DEAD SEA — Minister of Political and Parliamentary Affairs Musa Maaytah on Thursday said that the government was committed to implementing the Jordanian National Action Plan (JONAP) for implementing UN Security Council Resolution 1325 on Women, Peace and Security.
Maaytah’s remarks were made a day after Interior Minister Samir Mubaidin, who was deputising for Premier Omar Razzaz, officially launched the implementation of JONAP during a workshop organised by the Jordanian National Commission for Women (JNCW) and UN Women.
The two-day event, which concluded on Thursday, was held at the King Hussein Bin Talal Convention Centre at the Dead Sea with support from the embassies of Canada, Finland, Norway, Spain and the United Kingdom.
“The Jordanian government realises the importance of JONAP, and my ministry will make sure that JONAP will not [simply] be ink on paper and that it will be applied through a clear mechanism which will ensure proper implementation,” the minister said.
Maaytah added that JONAP is a pioneering plan because “it focuses on women and their role in conflict resolution”.
“Unfortunately, in our region those who suffer because of civil wars and armed conflicts are women,” the minister said.
Also addressing the gathering at the conclusion of the event was Canadian Ambassador to Jordan Peter MacDougall, who said Canada “will look at the excellent leadership of the JNCW, UN Women and the relevant government and local entities to ensure the proper implementation of JONAP, which will benefit all Jordanians”.
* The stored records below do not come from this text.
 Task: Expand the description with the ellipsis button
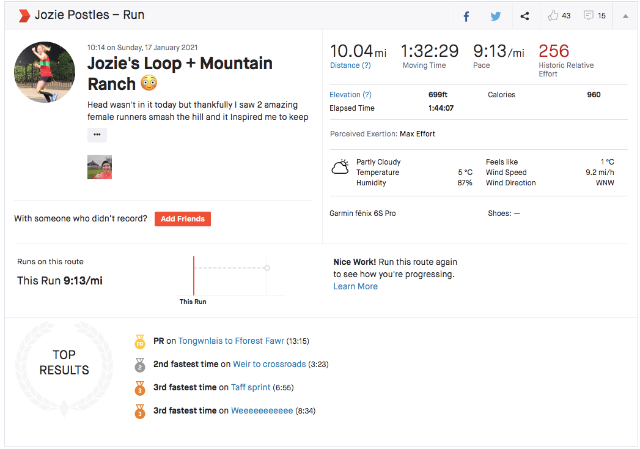click(x=97, y=135)
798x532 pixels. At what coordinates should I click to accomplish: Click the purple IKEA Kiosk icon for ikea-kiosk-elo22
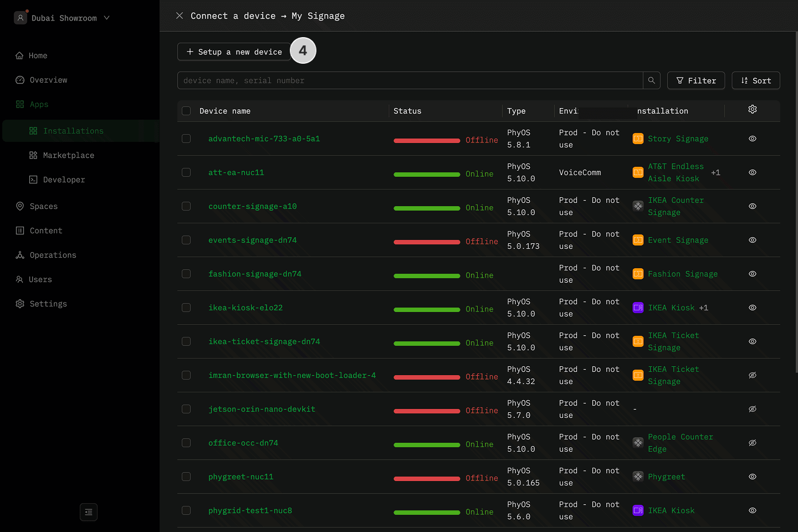pos(638,308)
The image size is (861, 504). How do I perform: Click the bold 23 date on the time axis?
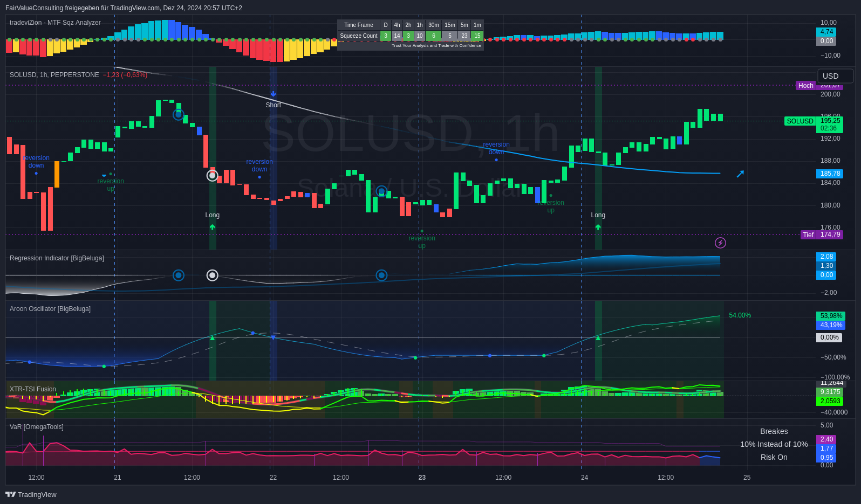[422, 478]
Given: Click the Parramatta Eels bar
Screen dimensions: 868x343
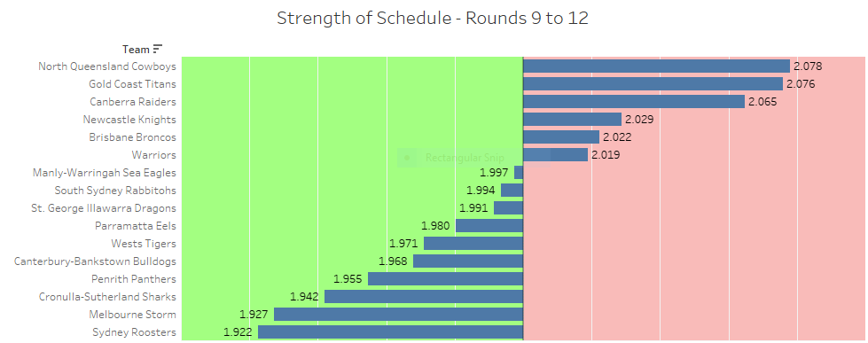Looking at the screenshot, I should tap(489, 226).
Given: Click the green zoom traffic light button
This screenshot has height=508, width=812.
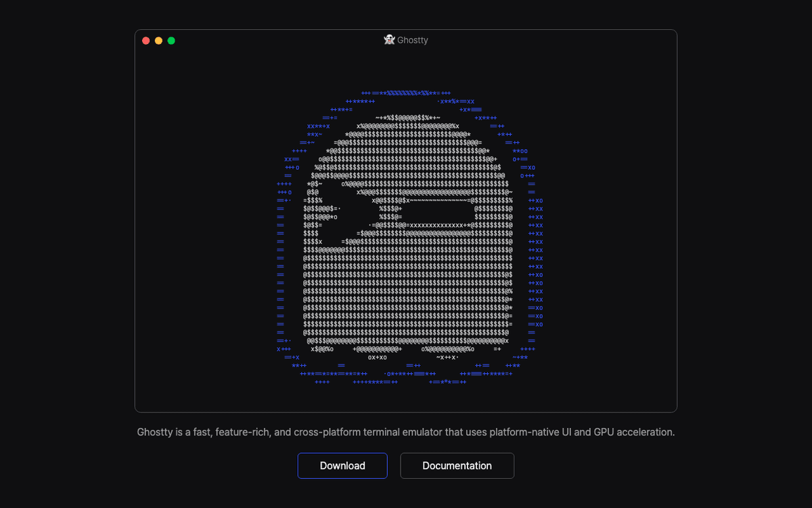Looking at the screenshot, I should coord(171,40).
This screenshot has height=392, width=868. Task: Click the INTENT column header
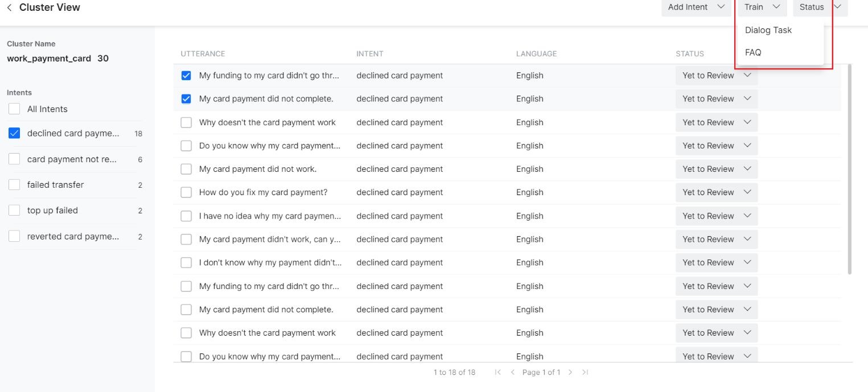(x=369, y=53)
JNCW Secretary General Salma Nims added that her organisation would follow up with the relevant entities and steering committees to ensure the proper implementation of JONAP.
Nims also praised the Jordanian government’s “true commitment to ensure gender balance when applying JONAP”.
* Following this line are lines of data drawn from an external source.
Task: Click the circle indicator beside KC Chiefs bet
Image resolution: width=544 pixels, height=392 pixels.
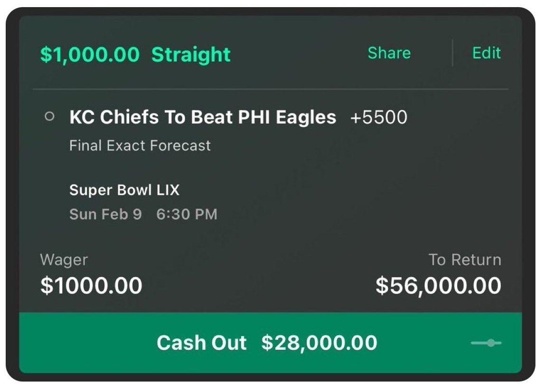Action: pyautogui.click(x=49, y=117)
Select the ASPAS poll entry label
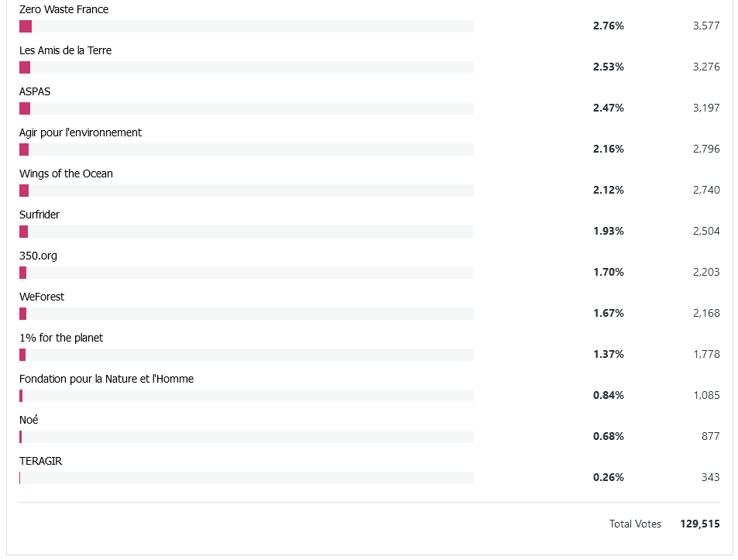738x560 pixels. (x=35, y=92)
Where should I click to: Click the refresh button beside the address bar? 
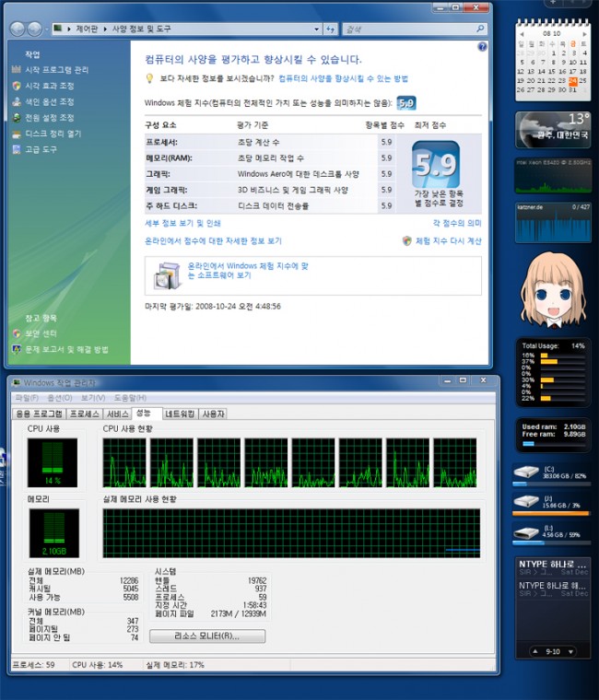pos(330,29)
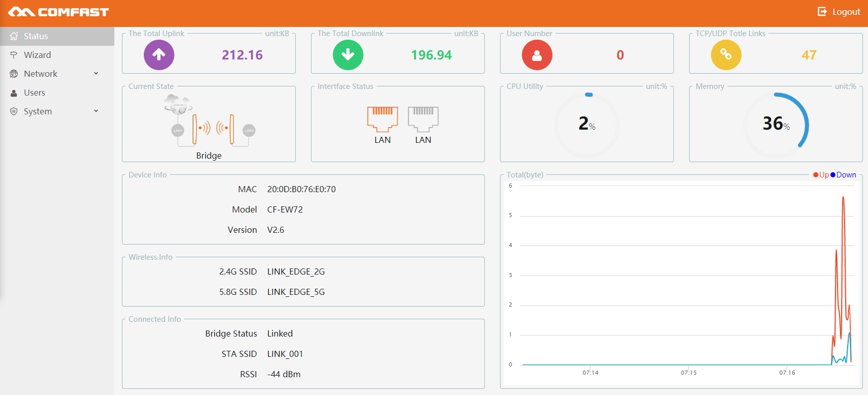This screenshot has width=868, height=395.
Task: Click the yellow TCP/UDP links icon
Action: (726, 55)

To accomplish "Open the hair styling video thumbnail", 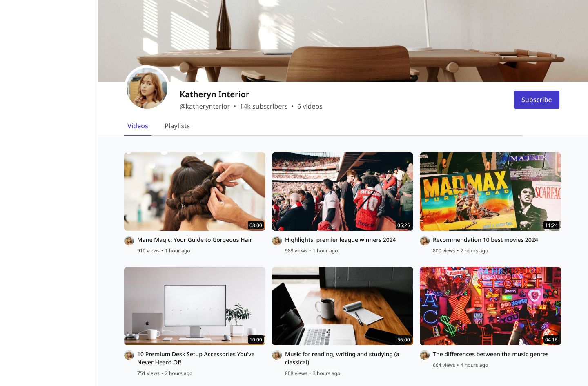I will (x=195, y=192).
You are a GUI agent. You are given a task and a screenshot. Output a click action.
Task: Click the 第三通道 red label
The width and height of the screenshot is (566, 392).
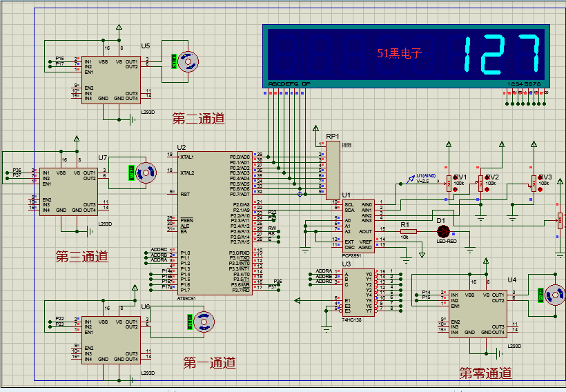81,257
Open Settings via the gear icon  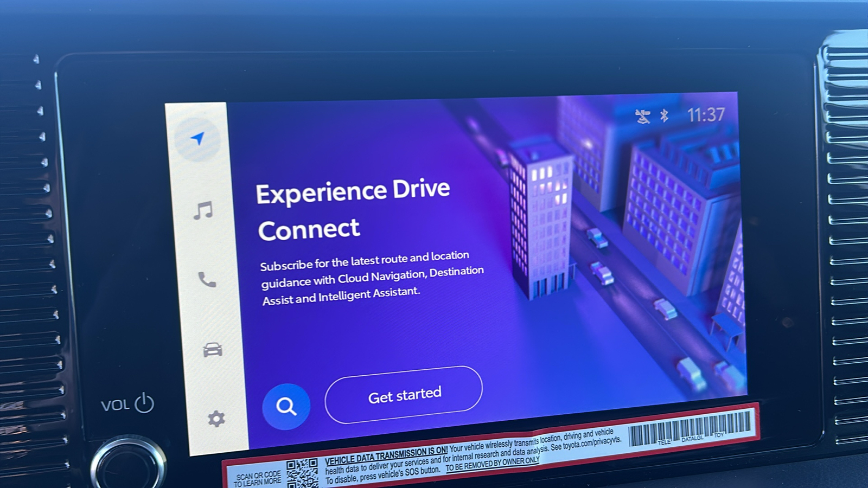[216, 419]
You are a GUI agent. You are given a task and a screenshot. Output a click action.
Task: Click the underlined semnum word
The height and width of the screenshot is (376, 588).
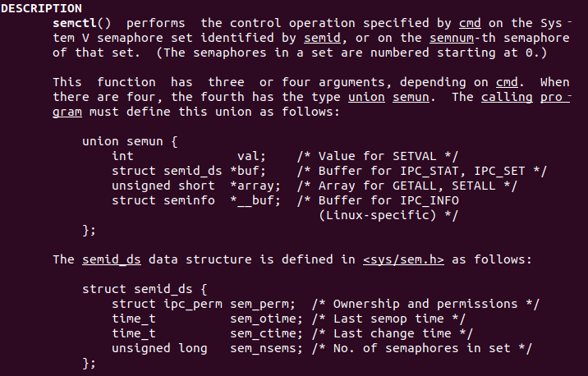tap(452, 39)
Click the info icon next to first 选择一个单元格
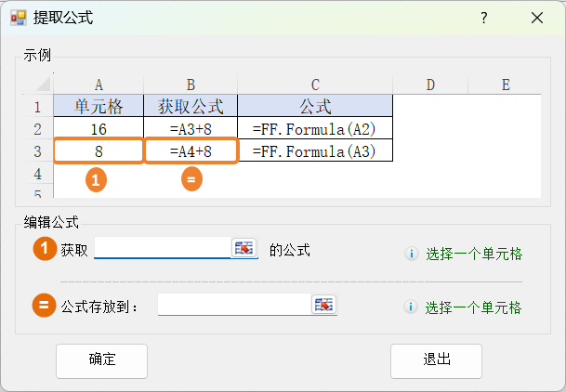Image resolution: width=566 pixels, height=392 pixels. tap(411, 253)
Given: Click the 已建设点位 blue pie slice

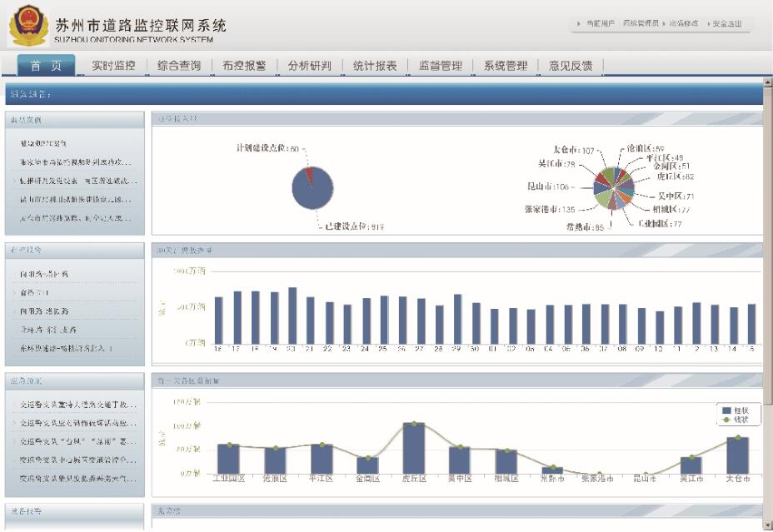Looking at the screenshot, I should click(x=313, y=191).
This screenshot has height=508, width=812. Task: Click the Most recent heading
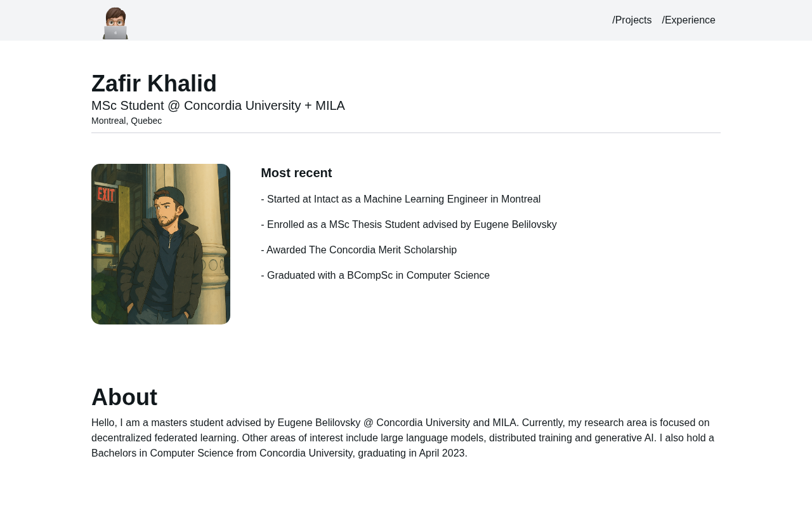[x=296, y=173]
The government of Jordan endorsed JONAP in December of 2017 and formally launched it during a ceremony in March of 2018. The overall goal of JONAP is to contribute to Jordan’s stability and security by improving operational security responses, as well as ensuring that the framework through which Jordan approaches peace and security recognises the needs of women and their human rights.
JONAP consists of four strategic goals in areas including security sector reform and peace operations, as well as the prevention of violent extremism.
The two remaining strategic goals include responding to women and young female refugees in Jordan, and building a culture of peace and gender equality with a focus on youth and preventing gender-based violence.